On the Need for a Broader Vision
Last week, I took a group of students on a field trip to some rural sites in the Judaean hills. When we encountered an arched doorway in an overgrown vaulted passage of a castle, I asked one of the students to jump down to photograph it from the other side. We had been taking about masons' marks and there were several that she could observe, and her enthusiasm was soon shared by the others as if they had found a real treasure. And indeed, they had, and I, after decades of acquaintance with these tiny squeaks from the past, am still enticed every time I come upon them.
One of the pleasures of teaching is that every so often one encounters real enthusiasm, a real sense, not just of interest but of delight. In my field, this sort of reaction is often experienced when a student suddenly comes face to face with a voice from the past. And it can be from something very minor. Indeed, it is perhaps best experienced when it is something minor, something that throws light on an individual, and not necessarily an important individual but someone like any one of us; or when we observe something that is very human, a button for example. Such an encountering makes the past far more real and easier to believe in.

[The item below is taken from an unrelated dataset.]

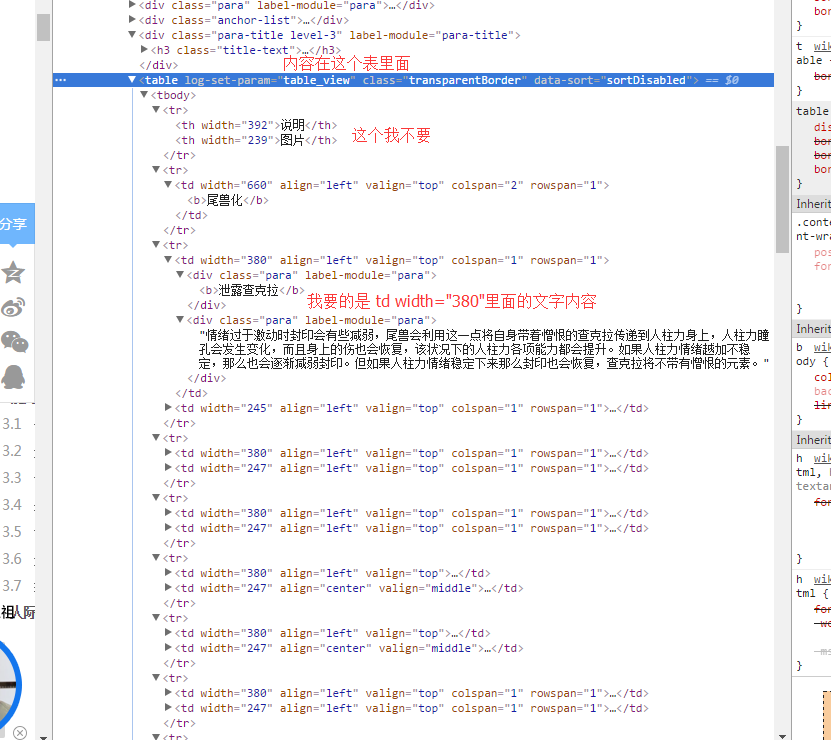Click table of contents item 3.4
This screenshot has width=831, height=740.
(x=12, y=505)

I am not by any means belittling the importance of events that changed the lives of many individuals: wars, plagues, famines. We all need a bit of drama. A siege or a regicide makes for a good read, and how dull would history be if it were only a record of the sort of mundane things that are what life is about most of the time, for most people? We need the balance; the siege, the assassination, the dictator shouting at his generals; but also we need to hear about the laundress labouring over her washing, the child playing with his toys. We need to know what parliament has ruled, but also what is on the impoverished peasant's plate and how his wife endures childbirth. Believable history is the history of everything, or as one popular author more realistically put it, of "Nearly Everything". Good historians know this. Emmanuel Le Roy Ladurie's masterful Montaillou gives us both an inquisition and a peek into the peasants' bedroom. In archaeology it is easy to hear both voices. Time, rain and wind have no prejudices and no preferences.